A Paris, l'insalubrité a diminué, mais touche encore les plus précaires
•Six ans après un incendie qui avait fait 17 morts dans un immeuble ...© 2011 AFP
Six ans après un incendie qui avait fait 17 morts dans un immeuble vétuste à Paris, l'insalubrité et le logement indigne ont décru dans la capitale, mais sans disparaître, les familles les plus précaires étant parfois à la merci de propriétaires peu scrupuleux.
C'est le cas de Malika, 38 ans, qui vit avec son compagnon et leurs quatre enfants de 18, 10, 5 et 2 ans, dans 22 m2, au 5e et dernier étage d'un immeuble du 17e arrondissement, pour 700 euros par mois.
Chez elle, les murs sont couverts de moisissure, les meubles pourris par l'humidité, l'électricité n'est pas aux normes, l'aération ne fonctionne pas, tout comme certains radiateurs: "L'été c'est un hammam, l'hiver la Sibérie", explique-t-elle à l'AFP.
Mais son propriétaire, estimant que cette dégradation du logement est due à la surpopulation, ne veut pas entamer de travaux. Et Malika, qui a fait "depuis 11 ans une demande de relogement auprès de la Ville de Paris", attend, dans la crainte qu'un court-circuit ne mette le feu à son appartement.
"Même si un arsenal juridique existe, c'est parfois difficile de faire valoir ses droits", reconnaît Samuel Mouchard, à l'Espace solidarité habitat de la fondation Abbé-Pierre, qui accompagne la famille.
Selon lui, "il y a une poche", constituée de chambres de bonnes et logements inférieurs à 9 m2, "difficile à identifier", car les occupants, "fragiles, précarisés", sont "souvent intimidés par leur propriétaire et ne viennent pas se plaindre".
"Il demeure des conditions de logement dégradées, car l'habitat parisien, très concentré et pas forcément bien assaini, se prête plus qu'ailleurs à l'insalubrité", complète Jean-Baptiste Eyraud, porte-parole de l'association Droit au logement (Dal), qui rappelle que des arrêtés d'insalubrité ou de péril sont régulièrement pris par la préfecture de Paris.
Selon un rapport de l'Institut d'aménagement et d'urbanisme (IAU), paru en mai, 174.600 logements privés étaient potentiellement indignes en Ile-de-France (chiffres 2007), dont 166.000 à Paris.

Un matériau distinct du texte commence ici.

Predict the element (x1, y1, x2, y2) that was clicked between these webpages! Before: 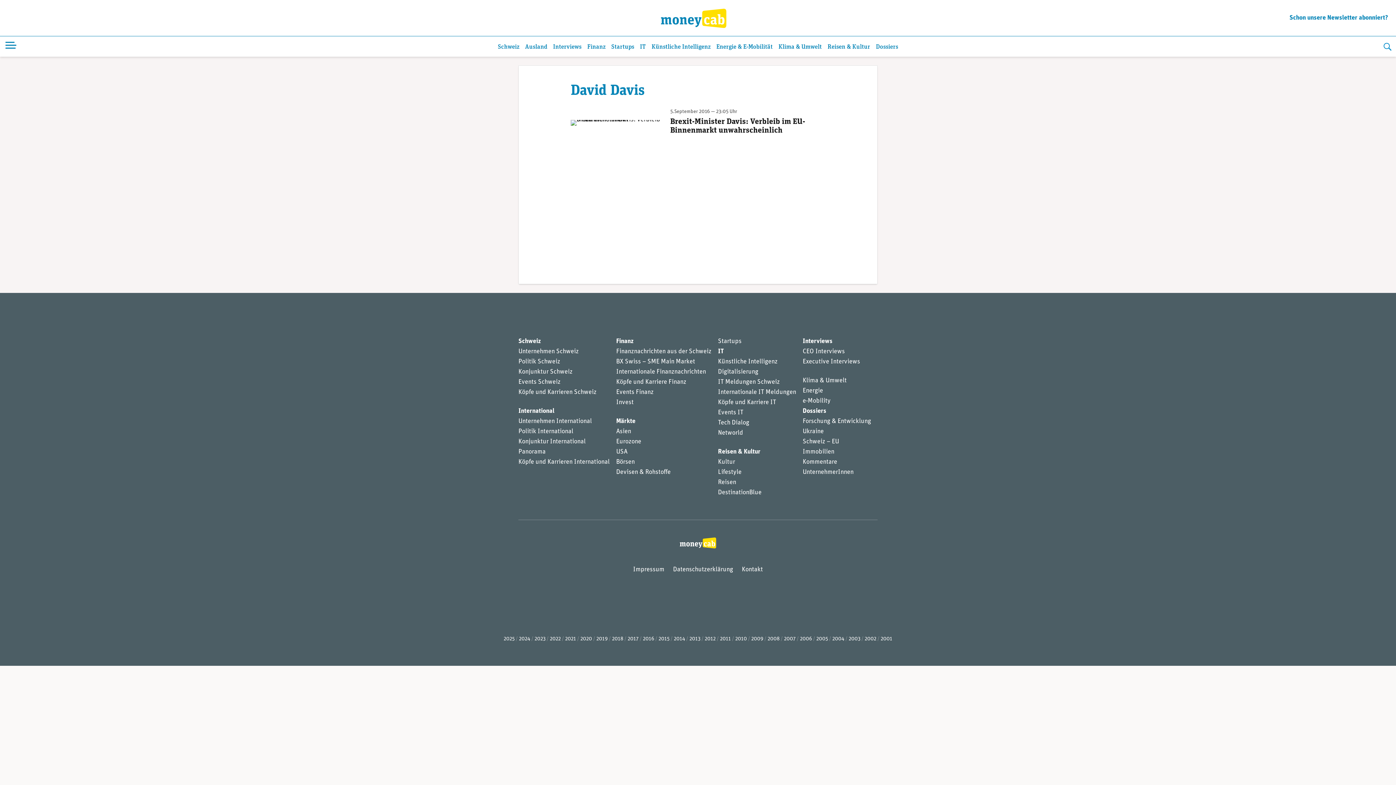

"Ces logements sont en partie détenus par des marchands de sommeil aux pratiques spéculatives (...) mais aussi des bailleurs impécunieux ou négligents, incapables de faire face à leurs obligations et peu incités à le faire par un marché où tout se loue", souligne l'IAU.
Pourtant, la Ville de Paris a lancé en 2001 un plan contre l'insalubrité. "Nous avions alors recensé 1.030 immeubles insalubres. Aujourd'hui, l'affaire est en voie d'achèvement", explique Jean-Yves Mano, adjoint chargé du logement.
Au total, 935 immeubles sont "sortis de l'indignité, 69 sont en cours de travaux ou de relogement des occupants et 26 sont encore à traiter", précise Audry Jean-Marie, de l'Atelier parisien d'urbanisme (Apur), qui gère l'observatoire de l'insalubrité, dont la mission vient de s'achever.
Pour 655 immeubles, les copropriétaires ont été aidés financièrement pour engager des travaux. Les autres ont fait l'objet d'une appropriation publique par la Ville de Paris, pour les rénover ou les détruire et "construire du logement social", ajoute M. Mano.
Selon Romain Levy, le président de la Siemp (Société immobilière d'économie mixte de la Ville de Paris), opérateur qui s'était vu confier 434 immeubles, "la mission de traitement de l'insalubrité à Paris est en voie d'achèvement, mais il y a toujours des immeubles qui basculent, environ cinq par an".
Pour "prévenir la dégradation des immeubles anciens", un nouvel observatoire a été créé, toujours confié à l'Apur.
En croisant plusieurs indicateurs (concentration de petits logements locatifs, factures d'eau de l'immeuble impayées, mises en demeure pour insalubrité, péril ou sécurité incendie, etc.), il a repéré, en 2010, 328 immeubles "fragiles" sur les 50.000 du parc privé parisien.